2. The foregoing statute in its present form was passed by the legislature in 1885, but was simply a reenactment of an old statute, with slight changes, which was passed by the first legislature of the State. Similar laws were passed with reference to Lake Michigan, Lake Erie, Lake Superior, and Lake St. Clair (chapter 84, 1 Comp. Laws (1 Comp. Laws 1915, chap. 69), and these enlarged jurisdictions have been recognized as valid by this court. People v. Coffey, 155 Mich. 103 (118 N. W. 732). These acts very clearly indicate that it has been the policy of the State, ever since it began its existence, to create and maintain a different vicinage for the trial of offenses committed on the waters of the Great Lakes from the one prescribed for the rest of the State. People v. Bouchard, 82 Mich. 156 (46 N. W. 232, 9 L. R. A. 106). The reason for creating an enlarged vicinage for the trial of offenses committed upon the Great Lakes is „ obvious, on account of the great difficulty which would be encountered in determining in which of the bordering counties the commission of the act took place. It is quite evident that the necessity of the situation was what gave rise to this enlarged vicinage. While the general rule is that the county is the vicinage, there are some *161exceptions thereto where justice demands it. Illustration of this is seen in the exception to the rule giving to the adjoining counties of the State concurrent jurisdiction of offenses committed on and within 100 rods of the boundary line between them. The difficulty of determining in certain cases upon which side of the line the offense was committed gave rise by necessity to an exception to the rule.

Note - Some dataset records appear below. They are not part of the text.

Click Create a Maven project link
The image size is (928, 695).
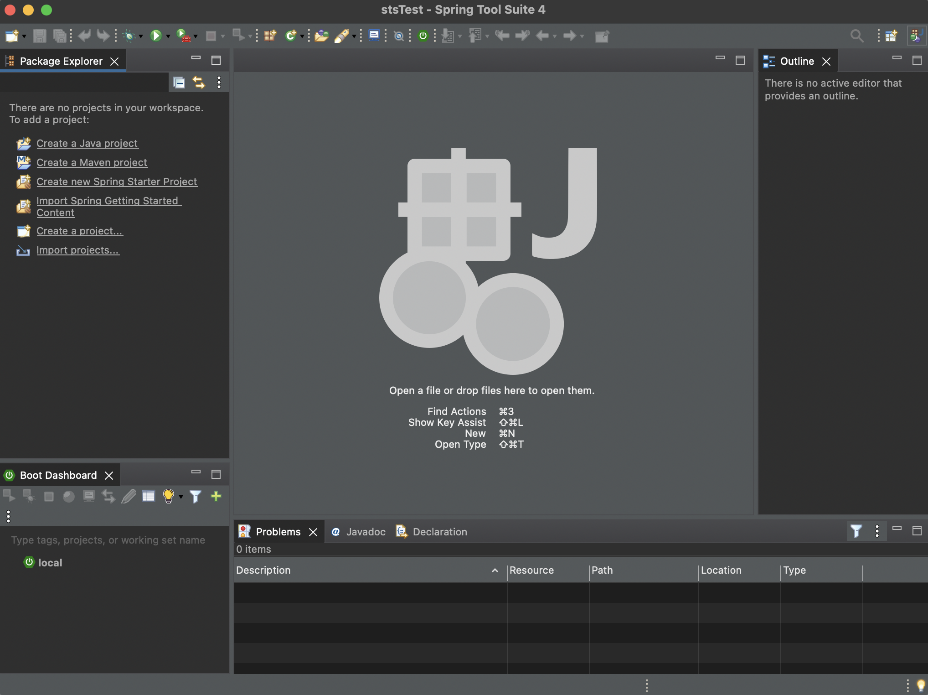(x=92, y=162)
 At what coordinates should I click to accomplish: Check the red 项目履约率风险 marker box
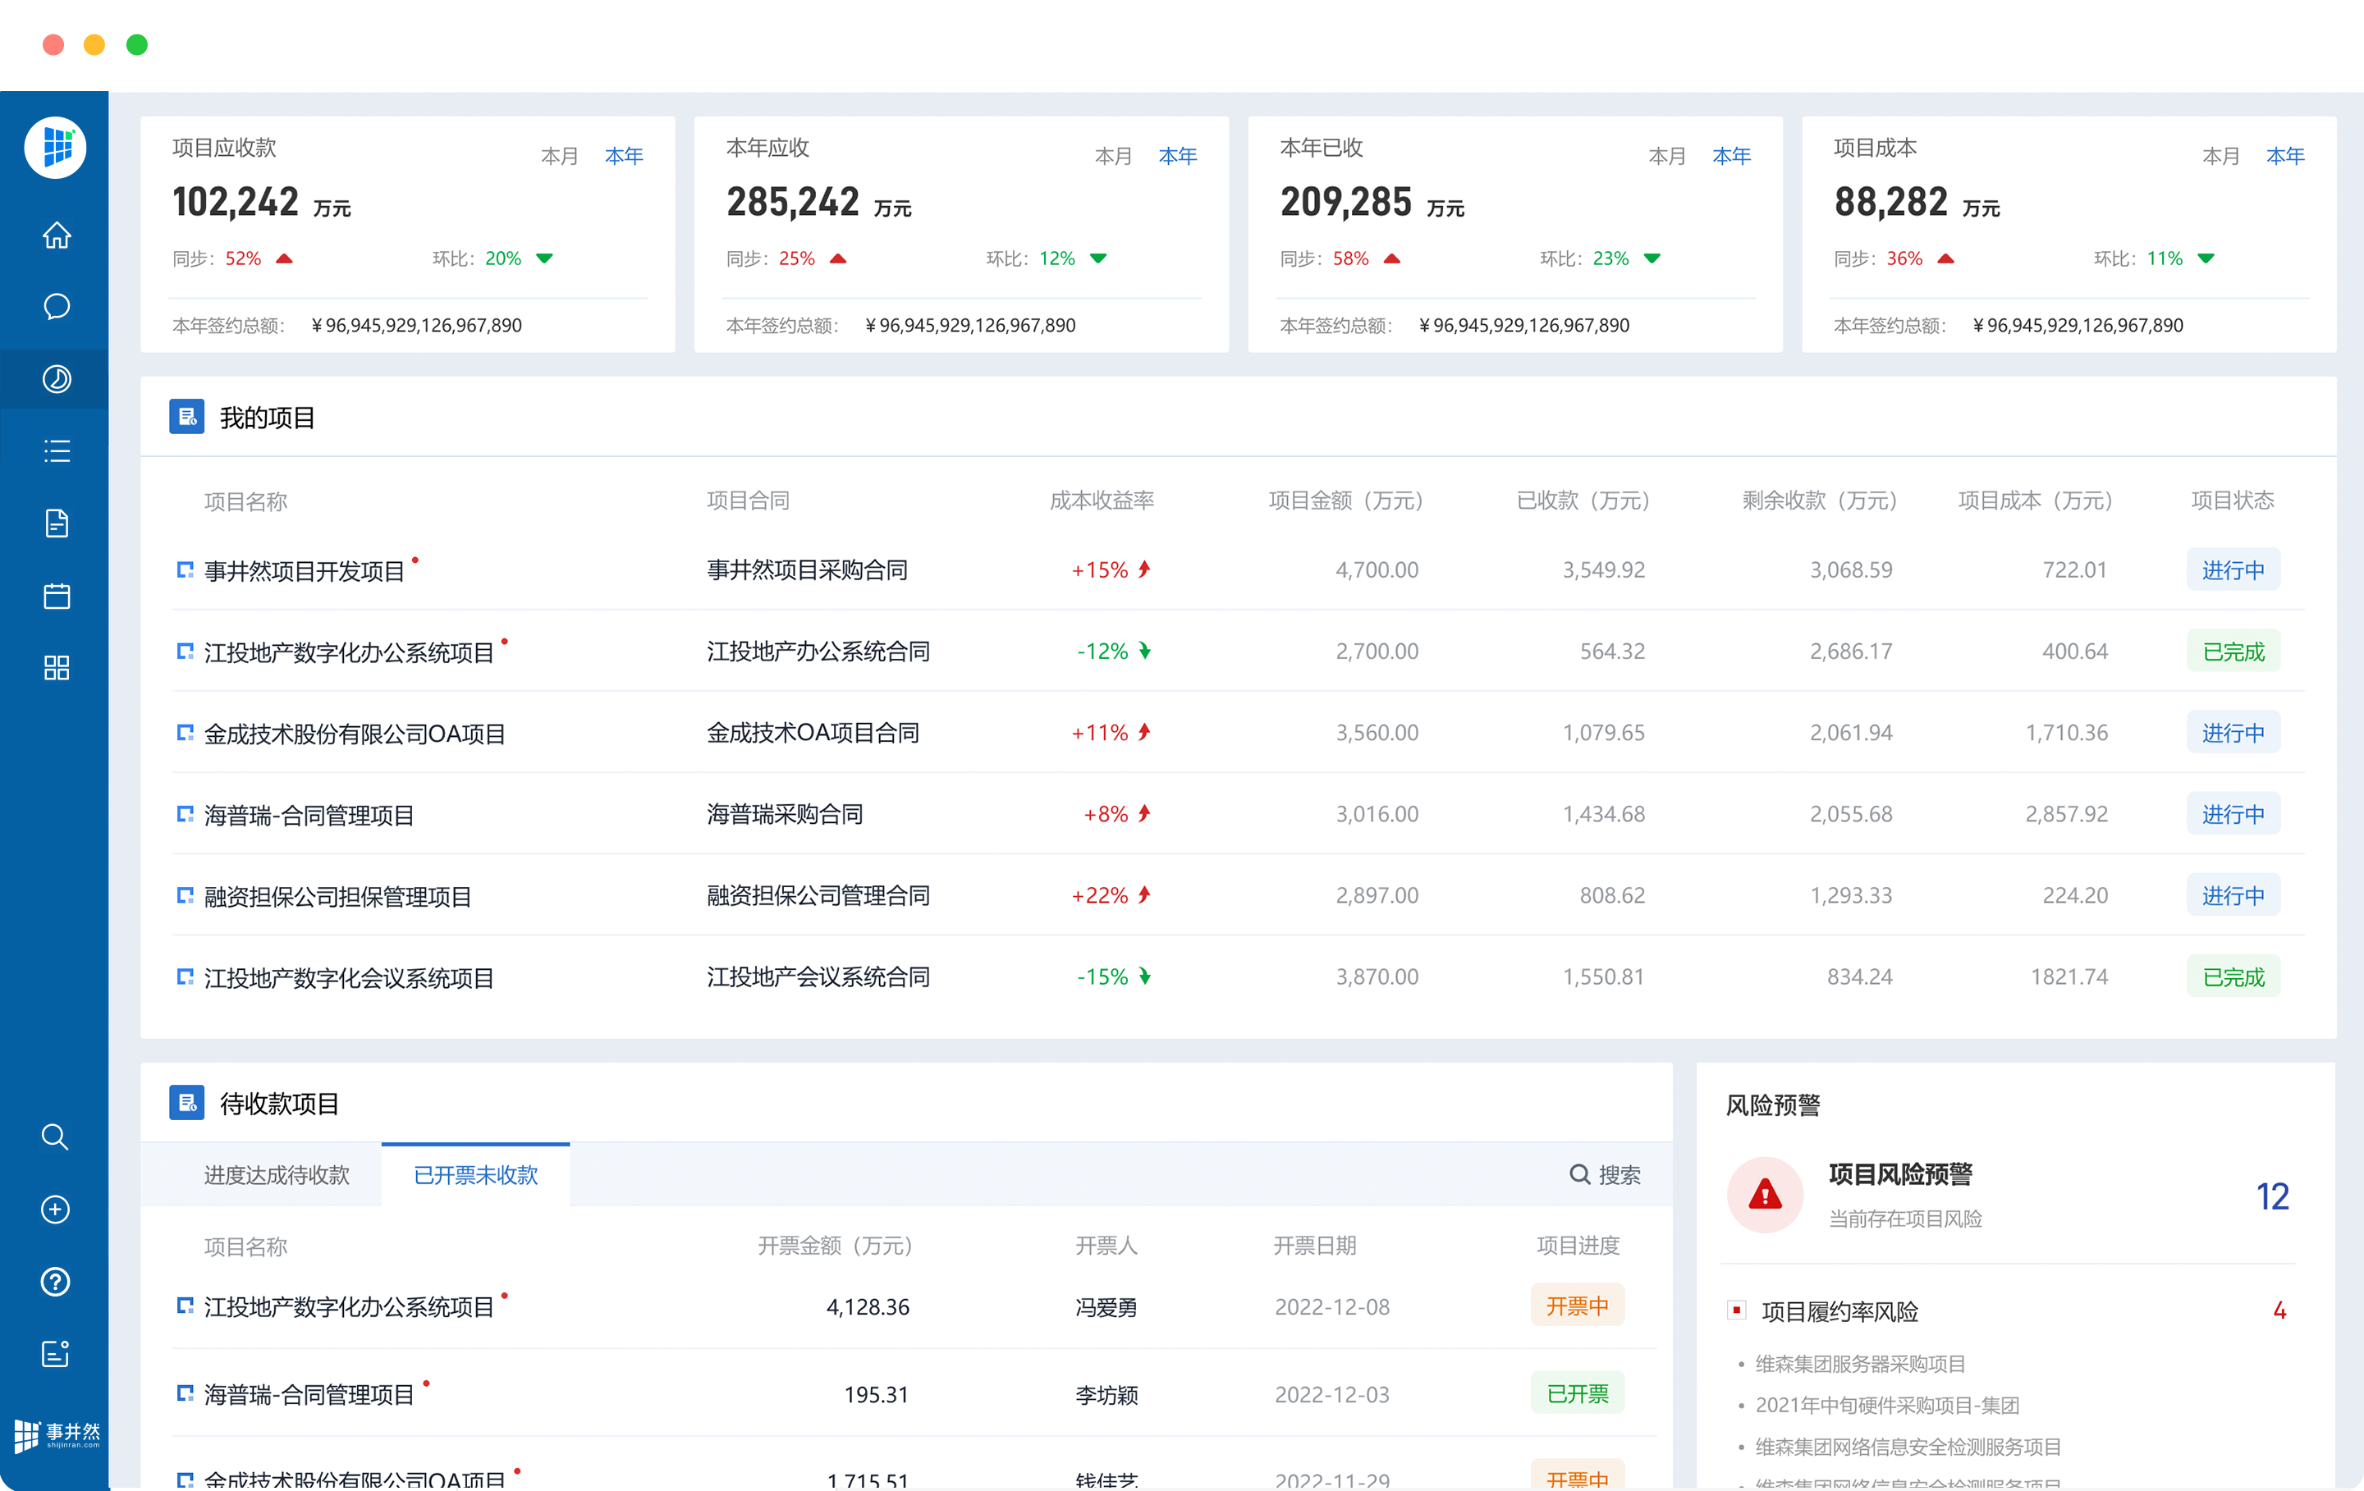point(1737,1310)

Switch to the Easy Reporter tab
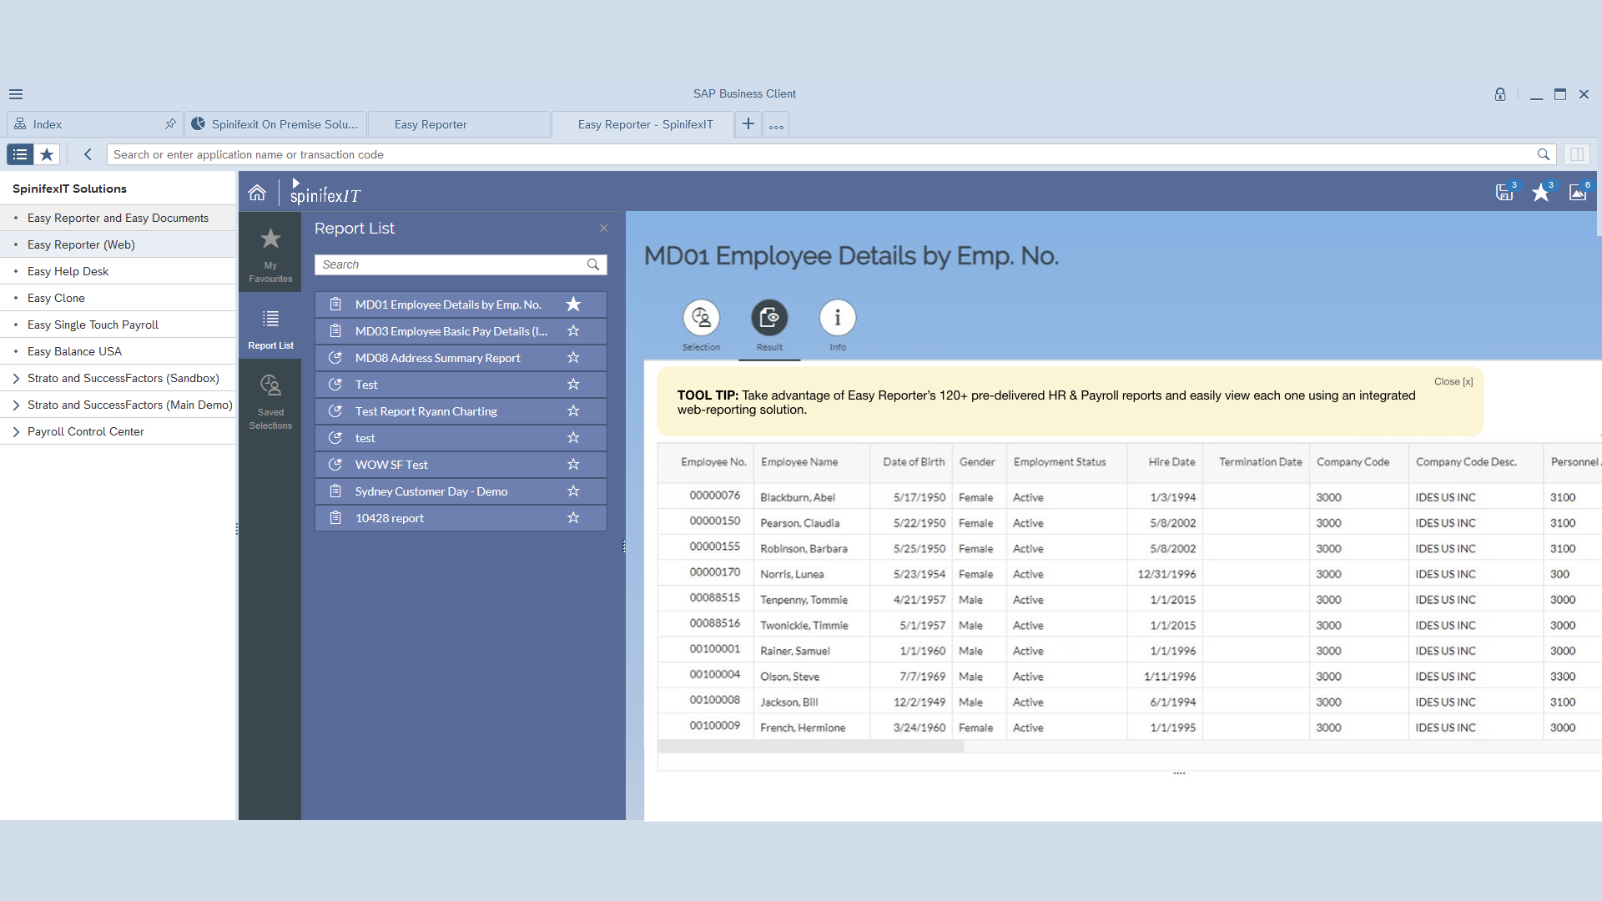(x=431, y=123)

Another exception to the rule is the statute providing for the change of venue; this is an enlargement of the vicinage in the interest of the administration of justice. The fixing of the boundaries of a vicinage is a legislative function, and it has been exercised in this State by the legislature declaring that the county shall be the unit in which jurors shall be selected to try offenses committed therein, and this rule has been steadily and consistently adhered to, save in unusual cases where the proper administration of justice demanded an en-r larged jurisdiction. We see nothing in this section which indicates that the legislature has exceeded its powers. It has created an enlarged vicinage for the trial of all offenses committed upon the waters of Lake Huron, because the vicinage of the county would be an impracticable one. If these jurisdictions are larger than they should be, it must be remedied by the legislature, and not by the courts. We are therefore of the opinion that the justice of the peace in Bay county, before whom this complaint was made, had jurisdiction to entertain it. Having arrived at this conclusion, we think the other questions presented on this record should be presented to that court.
The judgment of the lower court is reversed, and one will be entered therein , denying the prayer of the petition for the writ of habeas corpus.
Stone, C. J., and Kuhn, Moore, Steere, and Brooke, JJ., concurred with Bird, J.
• In my opinion the statute is valid, and applicable, but the order of this court should go no further than vacating the order of the circuit court.
The late Justice McAlvay took no part in this decision.